OBJECTIVE:
Which lines in the entries below contain the string "height"? Copy each of them.

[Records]
^^^^^^^^^^^^^^^^
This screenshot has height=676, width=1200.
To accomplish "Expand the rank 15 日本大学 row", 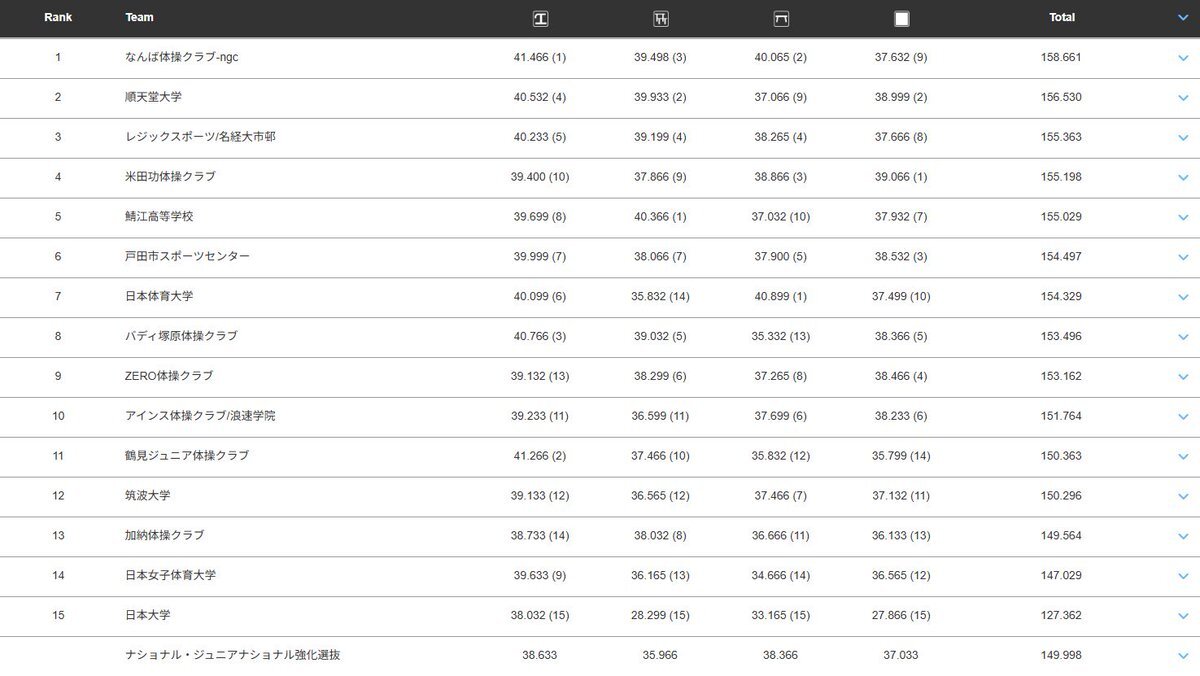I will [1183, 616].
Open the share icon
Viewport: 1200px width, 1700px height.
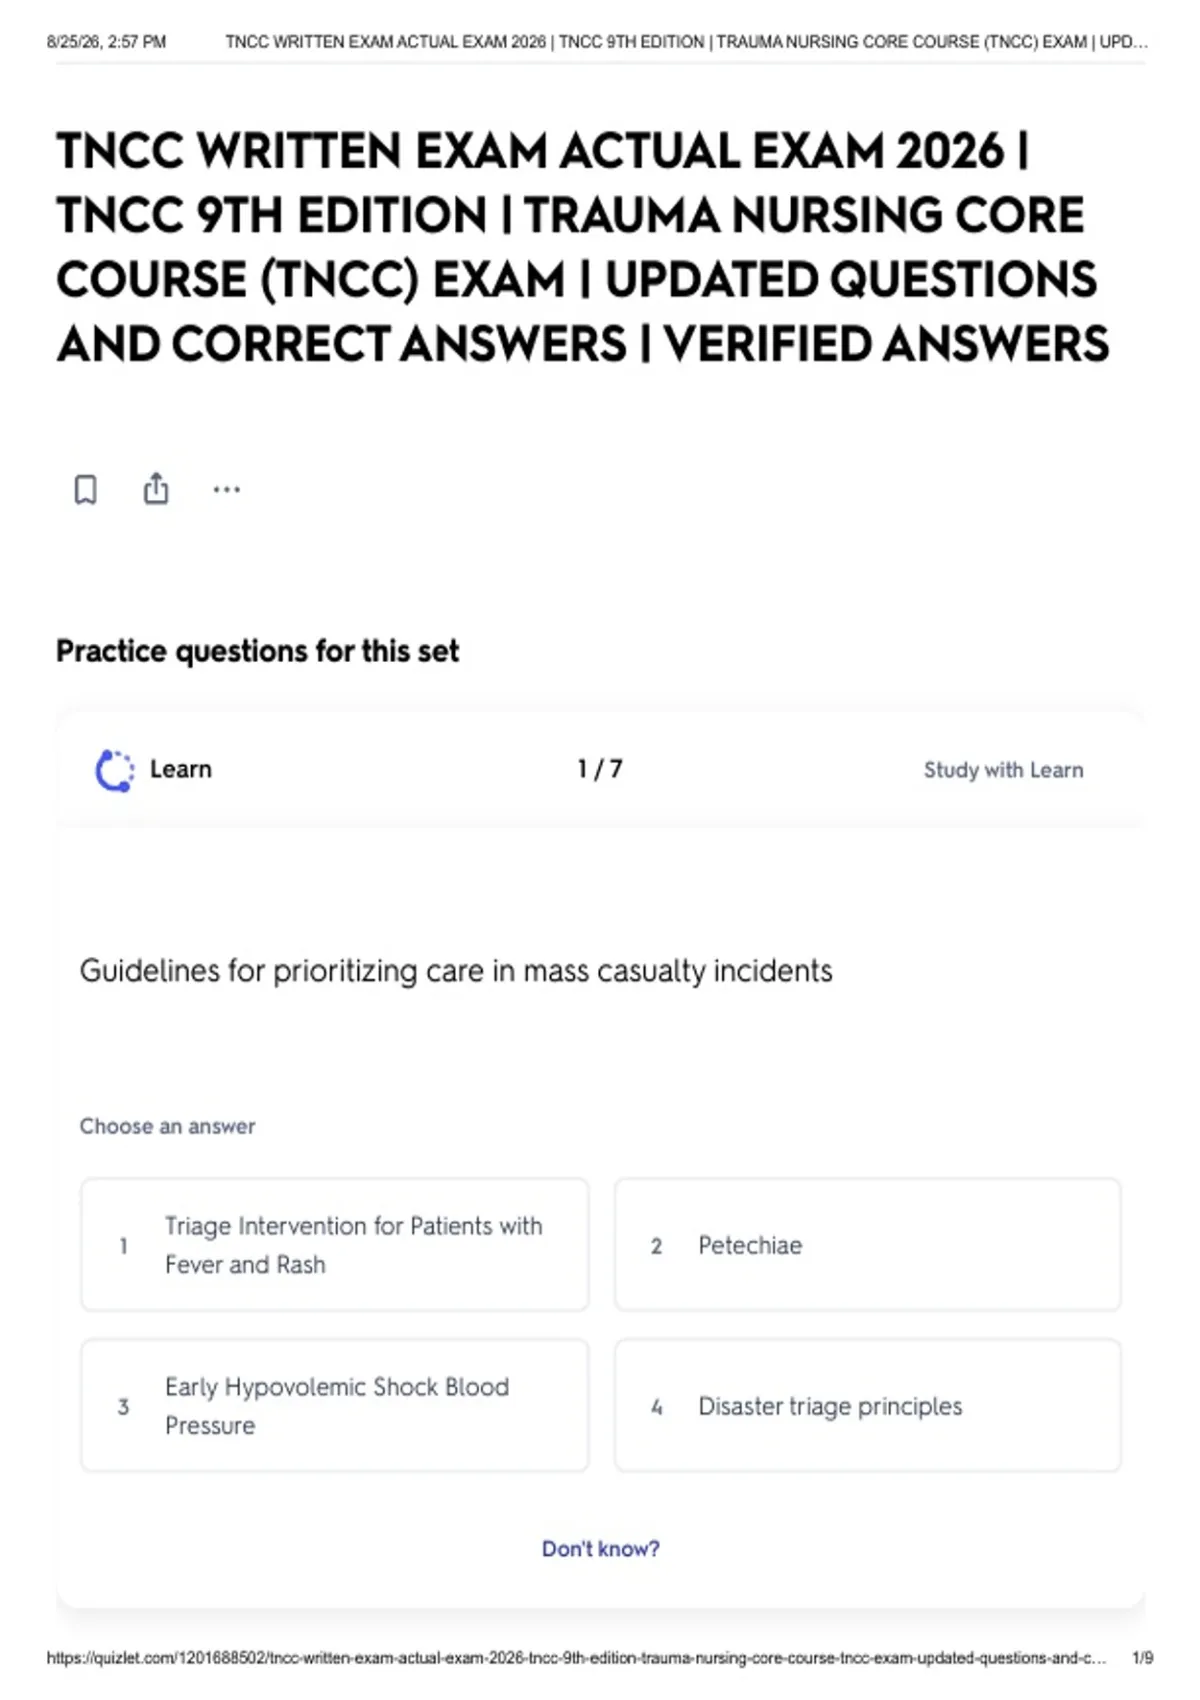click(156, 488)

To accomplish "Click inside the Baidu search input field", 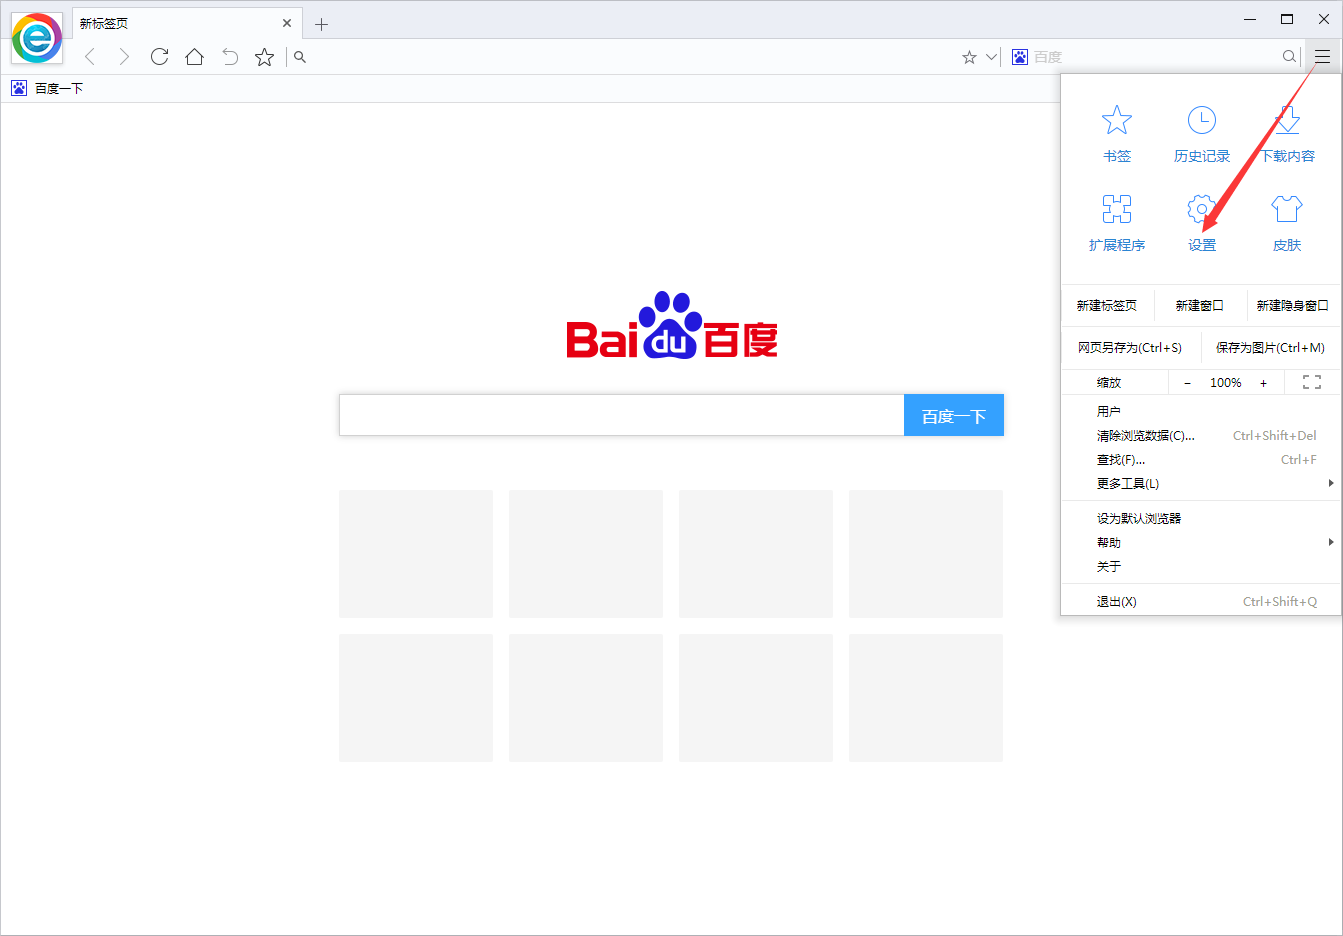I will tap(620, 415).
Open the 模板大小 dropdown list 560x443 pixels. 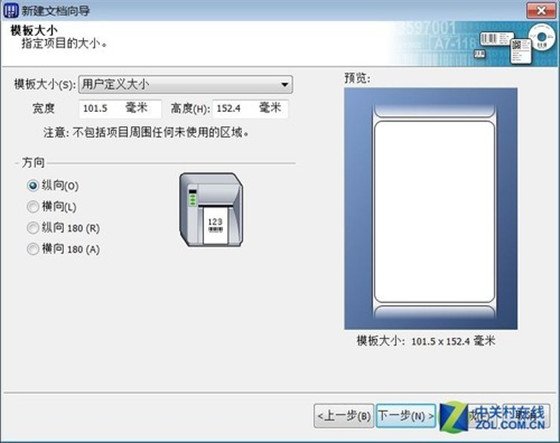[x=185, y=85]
^^^^^^^^^^^^^^^^
ANSWER FOR THE TASK:
This screenshot has height=676, width=1200.
Viewport: 1200px width, 1700px height.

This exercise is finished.